Interleukin (IL)-35 is an anti-inflammatory cytokine that may have a protective role in atherosclerosis (AS). However, the exact role of IL-35 in the disease, and the etiology of AS, remain incompletely understood. The present study aimed to investigate whether exogenous IL-35 was able to attenuate the formation of atherosclerotic lesions in apoE(−)/(−) mice, and analyze alterations in the expression levels of forkhead box protein 3 (Foxp3) in peripheral blood and the lesions during the progression of AS. ApoE(−)/(−) mice were randomly divided into two groups that received either a basal diet (negative control group) or a high-fat diet (HFD) for 4 weeks. The HFD group was further subdivided into groups that received IL-35, atorvastatin or no treatment for 12 weeks.
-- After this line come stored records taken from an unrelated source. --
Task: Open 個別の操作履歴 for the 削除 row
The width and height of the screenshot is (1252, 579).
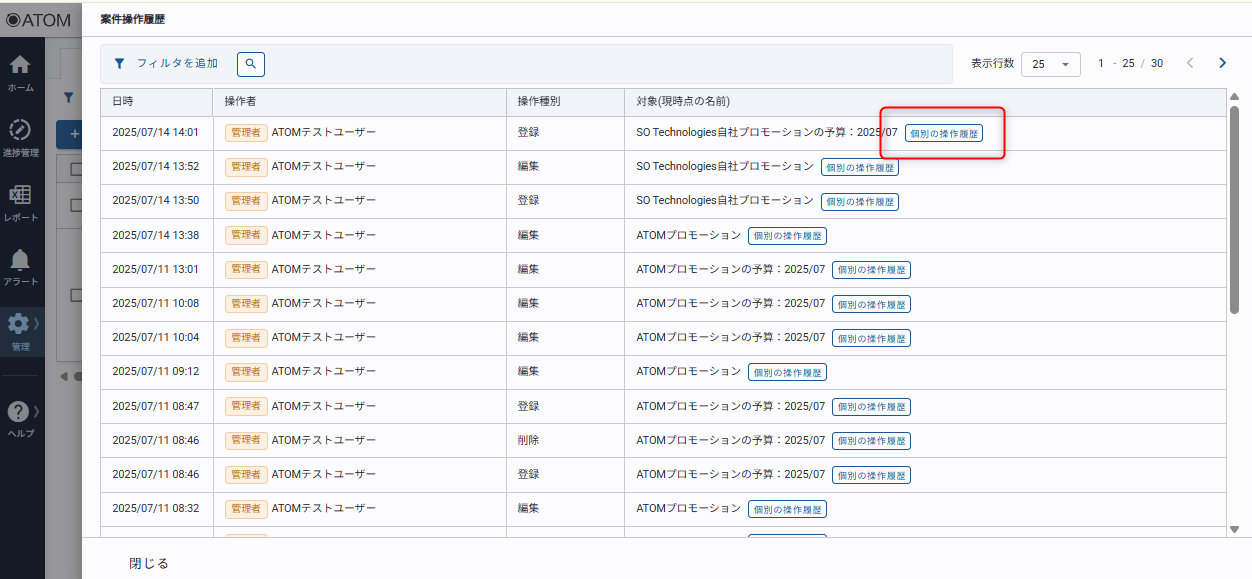Action: pos(872,441)
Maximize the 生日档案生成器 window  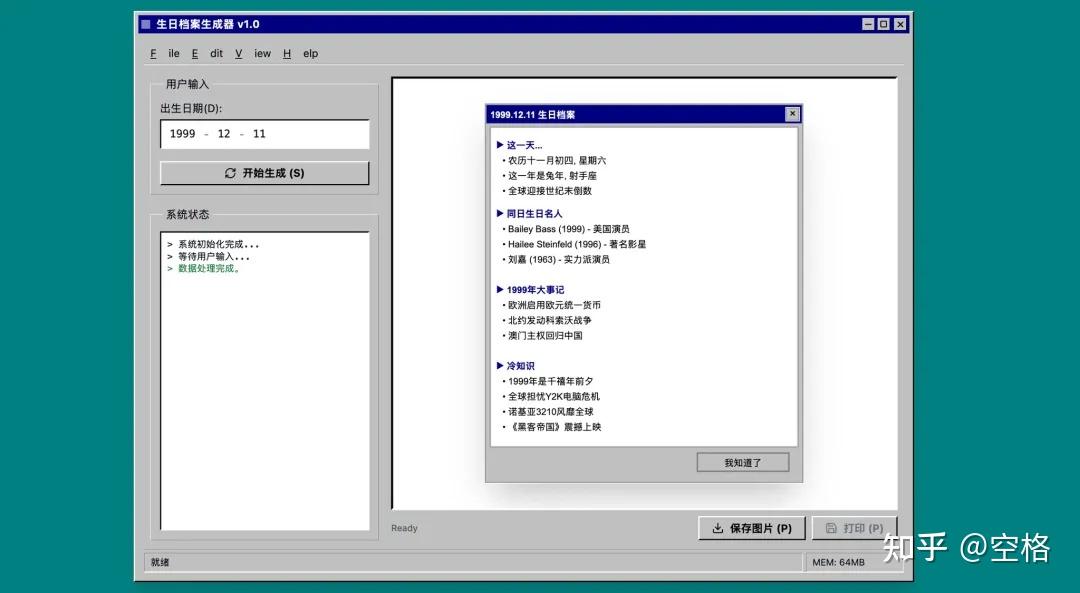click(x=883, y=24)
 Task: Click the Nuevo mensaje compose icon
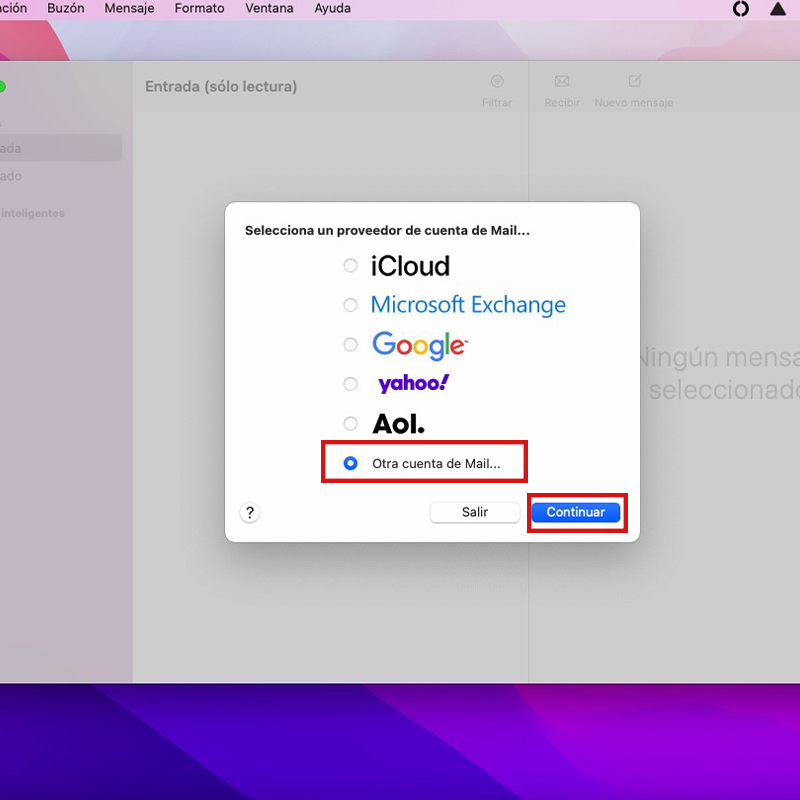634,82
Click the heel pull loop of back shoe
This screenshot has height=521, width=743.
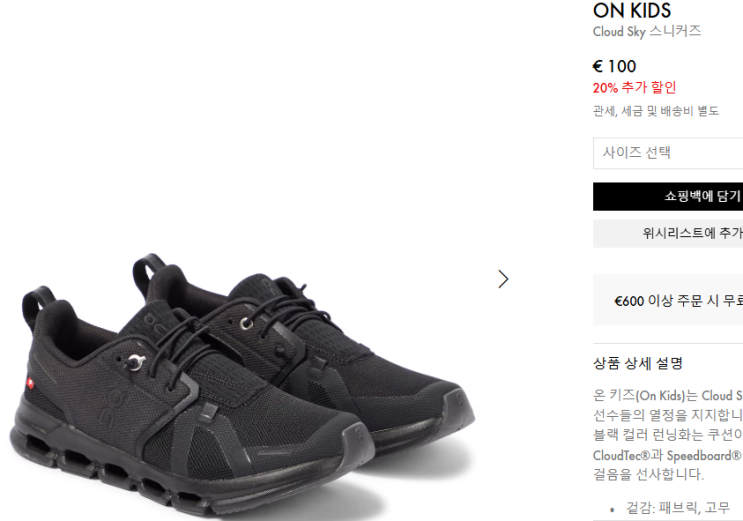(x=148, y=271)
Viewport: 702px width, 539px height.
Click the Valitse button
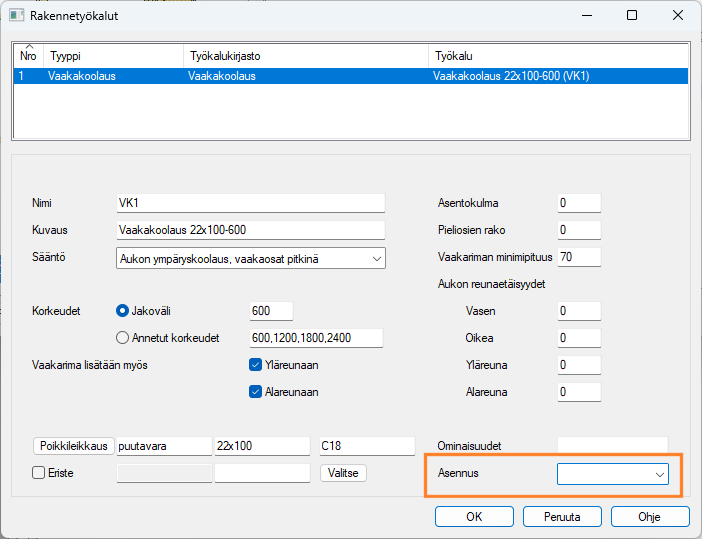point(343,473)
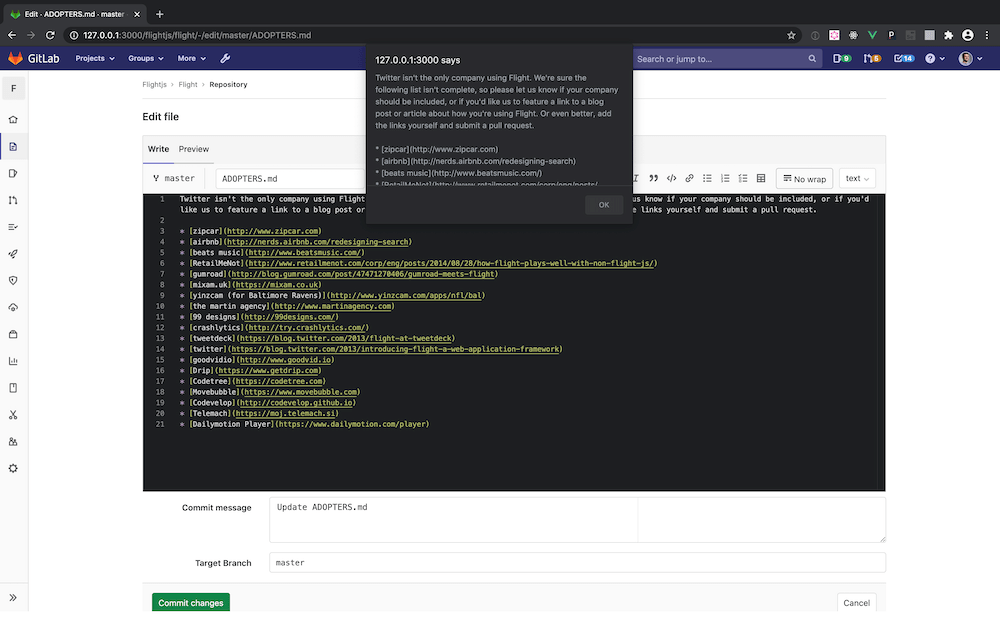The image size is (1000, 625).
Task: Open the text editor mode dropdown
Action: 857,178
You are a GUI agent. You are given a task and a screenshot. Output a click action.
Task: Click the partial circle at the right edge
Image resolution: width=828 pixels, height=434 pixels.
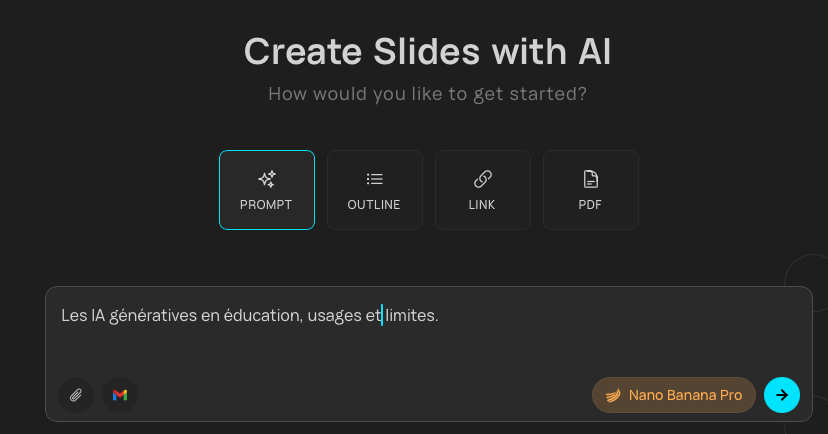tap(808, 282)
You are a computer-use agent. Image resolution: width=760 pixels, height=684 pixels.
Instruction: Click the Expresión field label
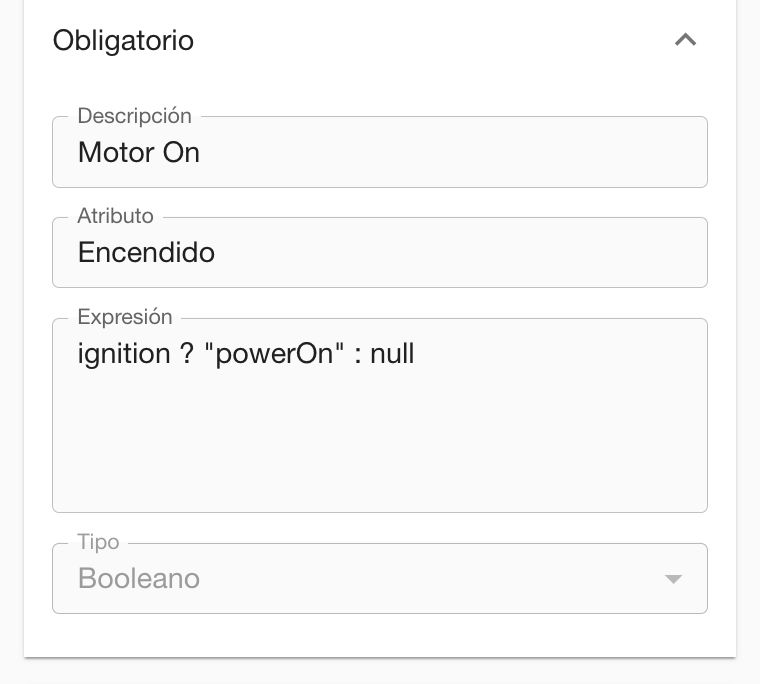pyautogui.click(x=125, y=317)
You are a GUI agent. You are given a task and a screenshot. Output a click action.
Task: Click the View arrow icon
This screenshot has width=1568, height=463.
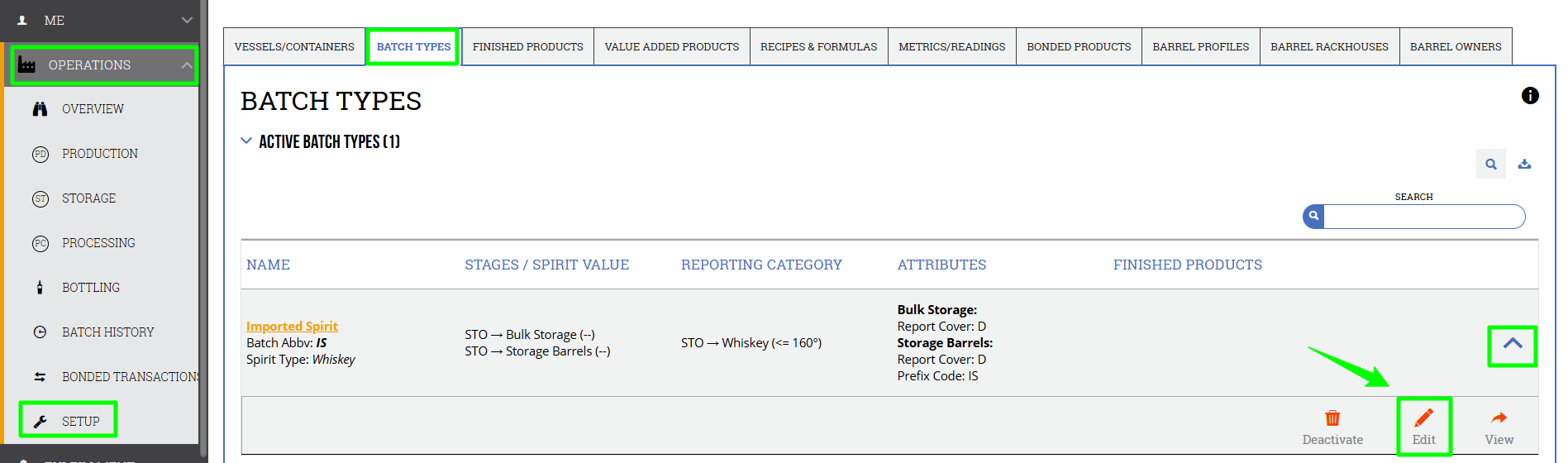point(1499,418)
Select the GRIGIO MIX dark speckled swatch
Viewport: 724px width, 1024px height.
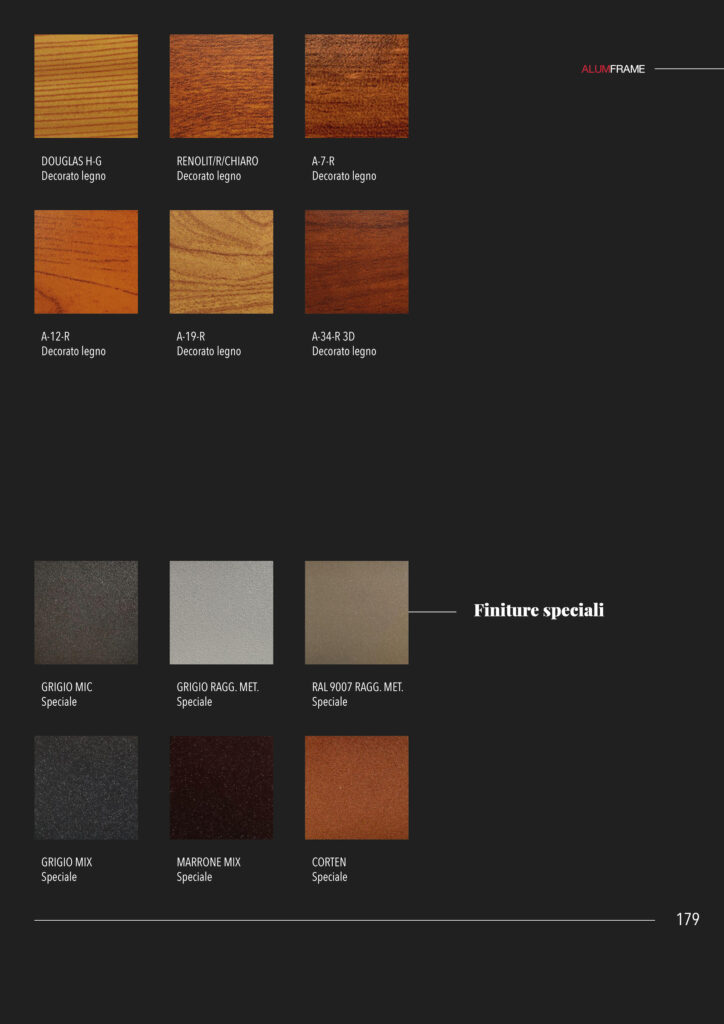[x=86, y=788]
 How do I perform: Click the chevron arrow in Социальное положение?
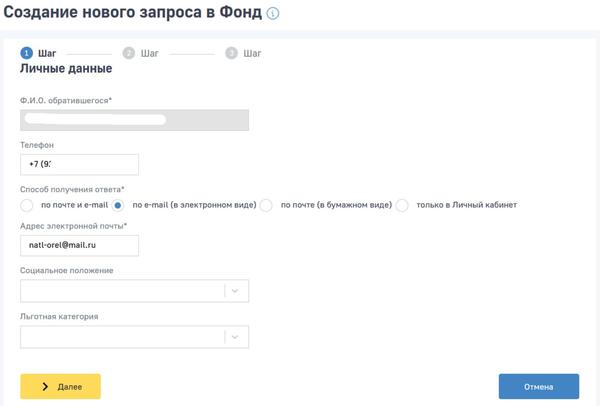[x=236, y=291]
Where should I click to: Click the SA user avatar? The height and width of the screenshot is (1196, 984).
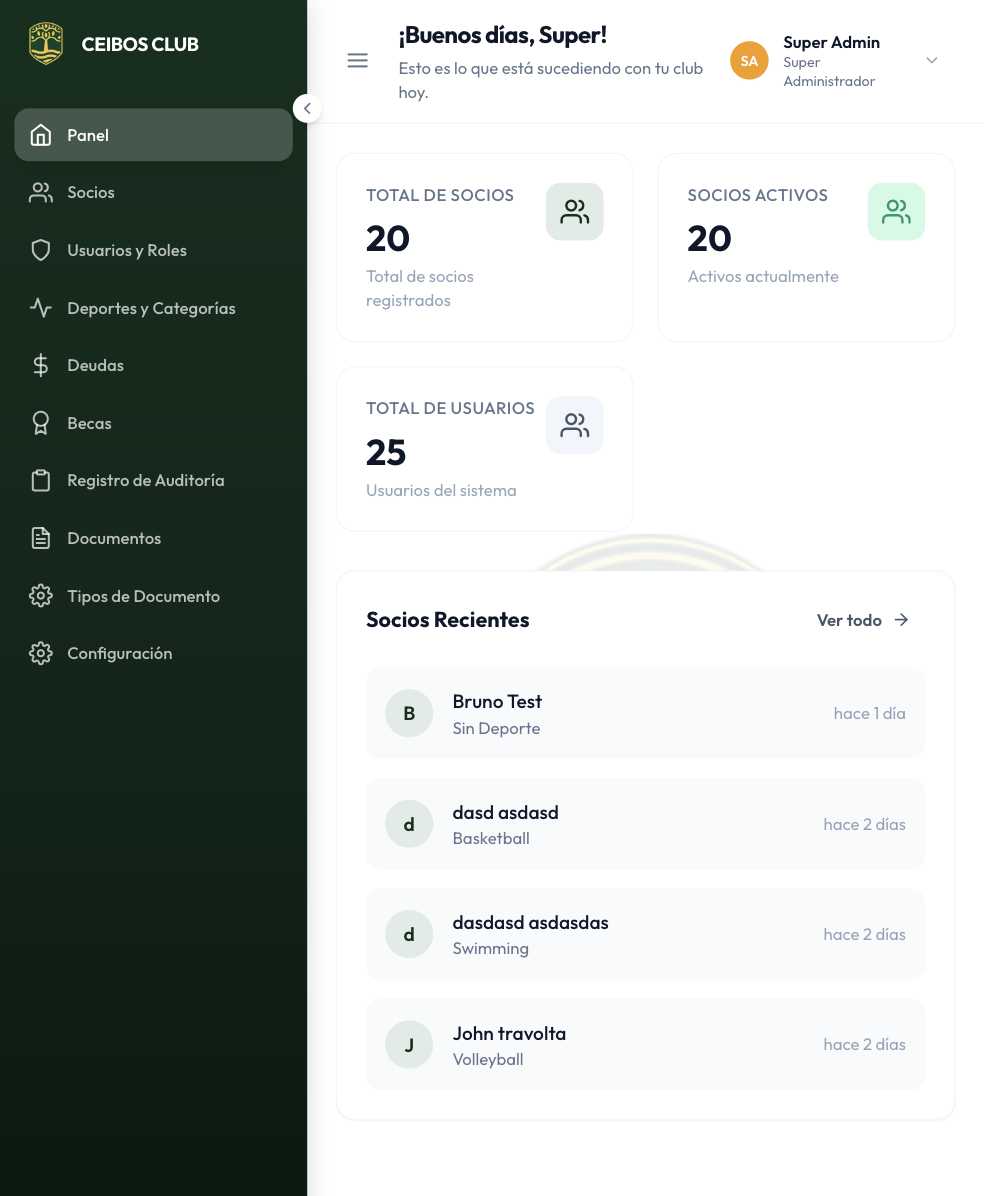749,61
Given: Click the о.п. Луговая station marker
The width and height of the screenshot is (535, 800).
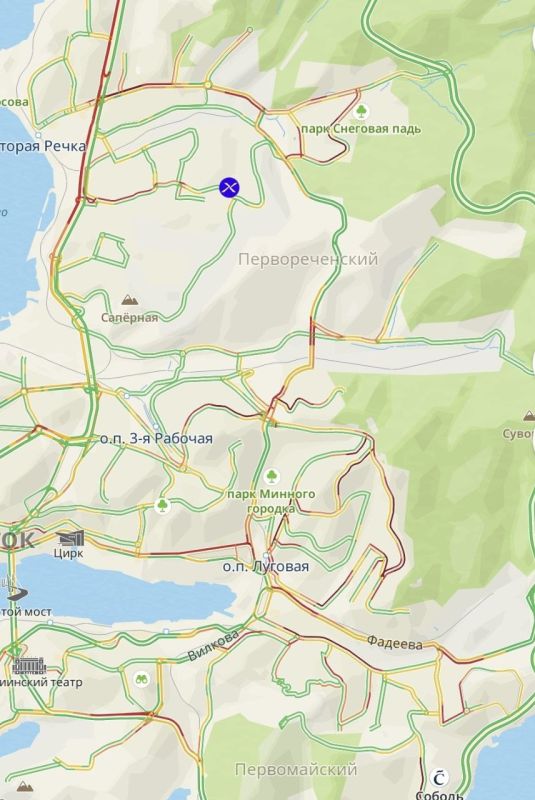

Diagnostic enzyme assay kits were applied for the detection of plasma lipids, and hematoxylin and eosin staining was used to analyze the severity of atherosclerotic lesions in apoE(−)/(−) mice. Immunohistochemistry and flow cytometry were performed to analyze the expression of Foxp3 in the plasma and atherosclerotic plaques. As compared with the negative control group, the plasma lipids were significantly increased, and the lesions were obviously formed, in the HFD groups. Furthermore, the area of the lesion was reduced in IL-35- and atorvastatin-treated groups, as compared with the AS control group. In addition, Foxp3 expression was upregulated in the plasma and lesions of the IL-35- and atorvastatin-treated groups, as compared with the AS control group. The present study demonstrated that IL-35 improved T(reg)-mediated immune suppression in atherosclerotic mice, thus suggesting that IL-35 may be a novel therapeutic target for AS.